> Trecho citado:
____________________

Um trecho da entrevista, em que o senador fala dos últimos momentos de João Goulart na Presidência da República :

A MAIS LONGA DAS NOITES : JANGO SE VÊ À BEIRA DO ABISMO

Um mês antes do golpe de março de 1964, o senhor ouviu um desabafo do ainda presidente Joçao Goulart sobre as cobranças que ele vinha sofrendo para apressar as chamadas reformas de base. Em que termos foi feito este desabafo ?
Pedro Simon: “Já foi no final. Jango marcou com a gente às dez da noite no Palácio do Alvorada. Chegamos lá às dez. Quando ele chegou, era meia-noite. Ficamos até as seis da manhã. E ele desabafou. Começou a “chorar”, magoado. Disse: “Pelo amor de Deus, será que eu mudei, será que não quero fazer as coisas ? Mas estou cercado de tudo que é lado ! É a Igreja, é o poder militar, são os empresários, é a mídia, é até a classe média – uma campanha de rebelião ! E alguns querem que eu faça tudo como projetamos ! Que eu faça cem por cento assim. Não dá! Se eu fizer, caio na hora ! O que estou propondo, o que estou discutindo é o que vamos fazer. Por exemplo: reforma agrária. Nós vamos fazer trinta por cento do que prometemos. Quando chegar a hora de imp´lantar, eu boto mais vinte. Quem vier depois não voltará atrás. Vai ter de caminhar adiante”. É o que ele dizia”.

____________________

> Tarefa proposta:
Pode devolver, copiada tal como aparece no trecho citado, a parte que vai de "A MAIS LONGA" até "este desabafo ?"?

> Lista de linhas:
____________________

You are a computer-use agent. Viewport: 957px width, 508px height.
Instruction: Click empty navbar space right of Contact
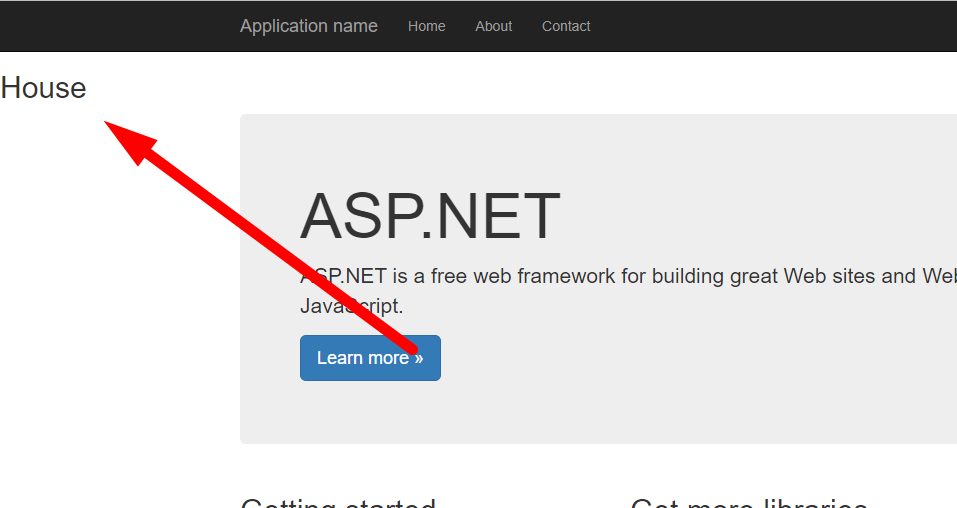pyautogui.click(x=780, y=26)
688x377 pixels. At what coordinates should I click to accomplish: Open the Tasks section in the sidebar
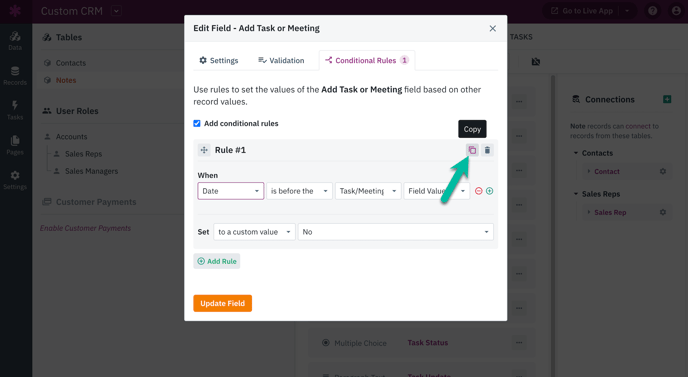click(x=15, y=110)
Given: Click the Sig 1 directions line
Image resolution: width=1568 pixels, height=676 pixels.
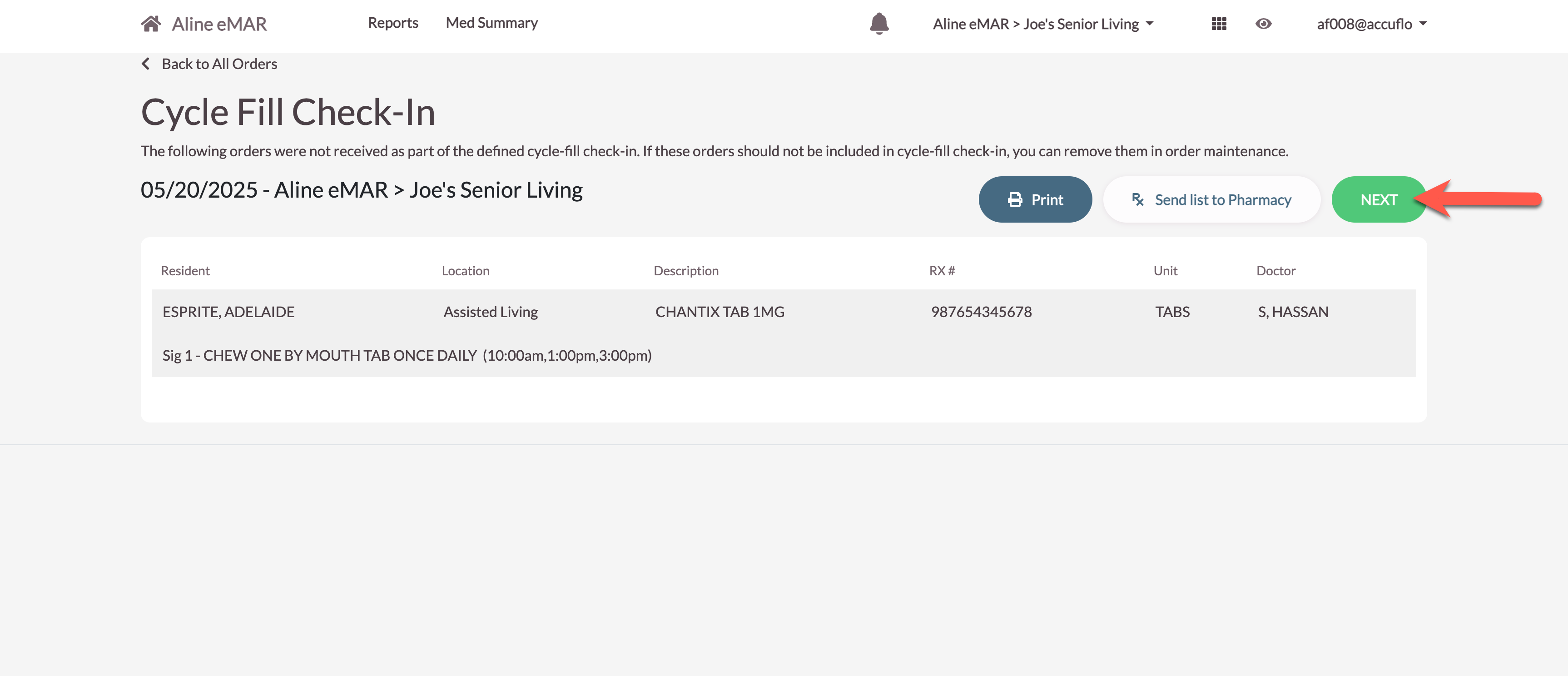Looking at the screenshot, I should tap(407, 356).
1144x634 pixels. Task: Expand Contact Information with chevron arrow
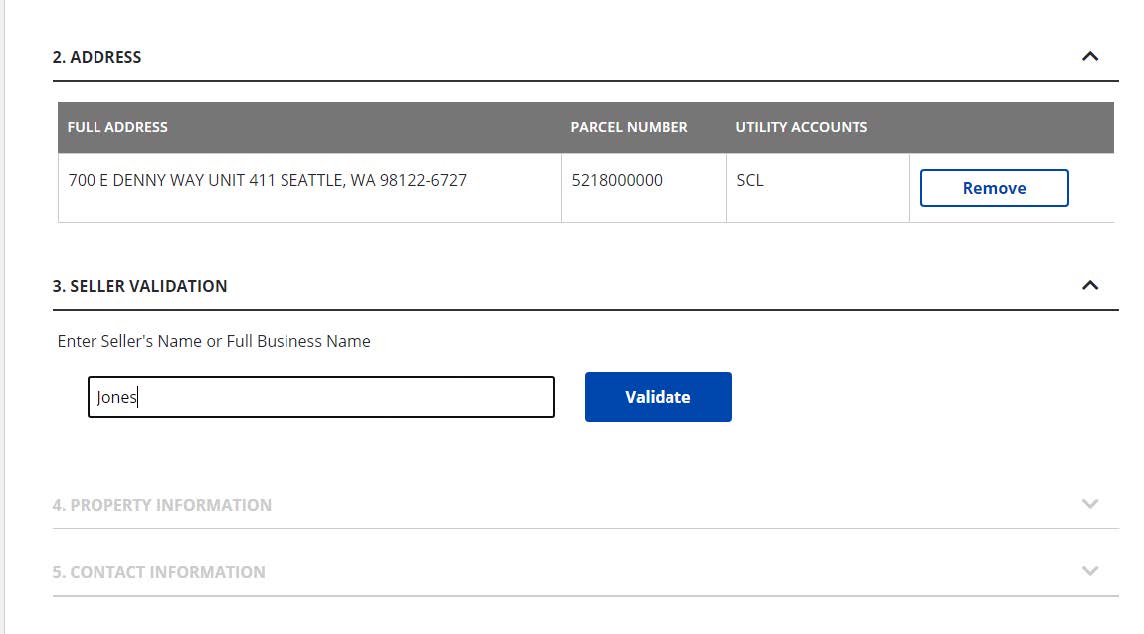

____________________

> Exercício resolvido:
A MAIS LONGA DAS NOITES : JANGO SE VÊ À BEIRA DO ABISMO

Um mês antes do golpe de março de 1964, o senhor ouviu um desabafo do ainda presidente Joçao Goulart sobre as cobranças que ele vinha sofrendo para apressar as chamadas reformas de base. Em que termos foi feito este desabafo ?